Ma ancora più importanti degli statement non implementati
sono le possibilità di richiamare funzioni o subroutine.
Ogni linguaggio necessita della possibilità di identificare delle porzioni di programma
con un nome simbolico e di poterlo richiamare.
L’argomento è già stato introdotto il [Lug96] ma si rende utile un maggiore approfondimento.
I problemi connessi alla costruzione della gestione delle routine sono:
la creazione di variabili la cui visibilità o scope sia ridotta alla routine stessa,
la necessità di riprendere l’elaborazione dallo statement successivo
a quello che ha richiamato la routine quando quest’ultima ha terminato l’elaborazione,
l’abilitazione della ricorsività.
Il primo problema relativo alle variabili si può risolvere in vari modi.
Uno può essere la realizzazione di una linked list delle variabili
separata per ogni routine considerando lo stesso programma come una routine;
essa verrà creata all’inizio della routine e deallocata all’uscita.
Altro sistema può essere l’identificare le variabili con una stringa
composta dal nome della routine e quello della variabile.
Per quanto attiene alle chiamate delle subroutine, in linea di principio si può dire che,
modificando opportunamente la funzione : : runSingleStatement()
affinché possa lanciare una ricorsione, si risolve brillantemente il problema.
In dettaglio, se lo statement in esecuzione è un GOSUB,
allora si deve salvare l’indirizzo dello statement successivo
(che si ottiene dalla variabile EXESTATEMENT_STAT ::jumpTrue
relativo allo statement corrente e lanciare una funzione simile a ::run()
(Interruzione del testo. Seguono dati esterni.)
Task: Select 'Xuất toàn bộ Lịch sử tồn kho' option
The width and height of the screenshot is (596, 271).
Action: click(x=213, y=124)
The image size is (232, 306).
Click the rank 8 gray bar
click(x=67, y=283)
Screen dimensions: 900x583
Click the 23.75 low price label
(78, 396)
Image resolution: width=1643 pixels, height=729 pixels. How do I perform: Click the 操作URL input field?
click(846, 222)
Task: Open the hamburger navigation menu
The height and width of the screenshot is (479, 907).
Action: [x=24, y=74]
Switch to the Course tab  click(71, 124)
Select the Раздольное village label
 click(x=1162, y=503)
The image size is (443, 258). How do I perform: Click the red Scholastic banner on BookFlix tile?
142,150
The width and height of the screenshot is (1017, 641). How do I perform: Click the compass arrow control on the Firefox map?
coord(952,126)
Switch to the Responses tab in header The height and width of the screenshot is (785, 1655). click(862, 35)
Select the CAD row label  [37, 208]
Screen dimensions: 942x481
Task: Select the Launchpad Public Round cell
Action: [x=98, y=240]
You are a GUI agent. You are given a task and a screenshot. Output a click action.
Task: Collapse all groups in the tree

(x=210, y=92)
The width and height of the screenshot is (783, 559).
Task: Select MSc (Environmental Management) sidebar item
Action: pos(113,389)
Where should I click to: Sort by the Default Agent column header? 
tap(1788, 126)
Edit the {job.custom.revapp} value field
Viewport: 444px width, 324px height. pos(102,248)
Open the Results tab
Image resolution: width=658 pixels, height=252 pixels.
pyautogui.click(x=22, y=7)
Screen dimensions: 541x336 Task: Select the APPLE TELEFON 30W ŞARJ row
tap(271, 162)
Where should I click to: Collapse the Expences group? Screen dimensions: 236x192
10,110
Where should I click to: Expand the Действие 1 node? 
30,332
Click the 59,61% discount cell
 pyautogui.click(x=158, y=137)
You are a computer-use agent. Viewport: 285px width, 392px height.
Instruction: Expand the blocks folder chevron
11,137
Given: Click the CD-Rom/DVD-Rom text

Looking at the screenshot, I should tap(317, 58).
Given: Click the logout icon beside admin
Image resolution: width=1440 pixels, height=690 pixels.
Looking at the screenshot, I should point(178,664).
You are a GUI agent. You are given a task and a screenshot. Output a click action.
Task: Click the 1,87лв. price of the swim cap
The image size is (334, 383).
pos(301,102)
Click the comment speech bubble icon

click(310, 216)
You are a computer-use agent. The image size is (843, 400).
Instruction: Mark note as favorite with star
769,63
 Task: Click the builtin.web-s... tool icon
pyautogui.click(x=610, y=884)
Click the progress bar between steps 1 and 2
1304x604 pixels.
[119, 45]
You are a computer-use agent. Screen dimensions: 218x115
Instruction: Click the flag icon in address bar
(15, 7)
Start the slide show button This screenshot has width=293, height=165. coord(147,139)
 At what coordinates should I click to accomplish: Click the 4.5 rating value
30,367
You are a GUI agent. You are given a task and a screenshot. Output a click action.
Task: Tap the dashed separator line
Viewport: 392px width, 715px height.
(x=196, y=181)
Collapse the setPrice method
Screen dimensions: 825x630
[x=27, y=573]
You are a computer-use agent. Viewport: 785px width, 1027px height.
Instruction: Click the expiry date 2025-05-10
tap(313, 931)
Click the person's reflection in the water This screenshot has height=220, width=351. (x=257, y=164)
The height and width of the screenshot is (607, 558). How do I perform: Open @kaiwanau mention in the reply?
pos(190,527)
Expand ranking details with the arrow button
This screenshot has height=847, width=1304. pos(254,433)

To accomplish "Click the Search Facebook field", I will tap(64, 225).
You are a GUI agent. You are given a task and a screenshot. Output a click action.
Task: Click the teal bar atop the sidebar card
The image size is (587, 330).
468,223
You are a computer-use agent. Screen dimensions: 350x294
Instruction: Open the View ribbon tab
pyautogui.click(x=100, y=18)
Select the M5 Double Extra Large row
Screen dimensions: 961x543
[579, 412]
che inizi l’elaborazione dallo statement che riceve come parametro
ed esegua il ciclo fino a quando non viene incontrato lo statement RETURN.
Quando il controllo ritorna a ::runSingleStatement(),
essa deve semplicemente restituire alla funzione chiamante l’indirizzo precedentemente salvato.
Conclusioni
Abbiamo affrontato dettagliatamente varie tecniche
che si possono impiegare per realizzare un interprete di linguaggio Basic ad uso generico.
Esso può venire impiegato direttamente per gestire degli script
oppure per rendere programmabile il vostro software
esattamente come accade con il Dbase oppure con l’Excel o il WinWord;
andrà ovviamente arricchito di tutti quegli statement che si rendono necessari nei vari ambienti applicativi.
L’obbiettivo principale e forse più interessante era quello di tracciare chiaramente
una strada nel mondo degli interpreti di linguaggio e della loro realizzazione:
sui compilatori è possibile trovare numerosi libri che spiegano dettagliatamente
la parte teorica ed affrontano nella pratica
come li si possano realizzare per svariati linguaggi,
ma per gli interpreti il materiale è decisamente più scarso.
Mi auguro che l’argomento abbia suscitato in voi l’interesse e la curiosità che merita,
infatti l’utente è alla costante ricerca di software altamente parametrico e,
possibilmente, programmabile; ora disponete di una classe in C++
da utilizzare all’occorrenza nonché del le conoscenze teoriche
necessarie per le modifiche del caso o addirittura la completa riscrittura.
Non mi rimane che congedarmi ricordandovi che ogni critica costruttiva o suggerimento è sempre apprezzato.
Bibliografia
[Giu96] Paolo Guccini, Computer programming DEV, "Realizzare un linguaggio di programmazione", Giugno 1996, Edizioni Infomedia.
[Lug96] Paolo Guccini, Computer programming DEV, "Interpreti di linguaggio: lo scanner ed il parser", Luglio/Agosto 1996, Edizioni Infomedia.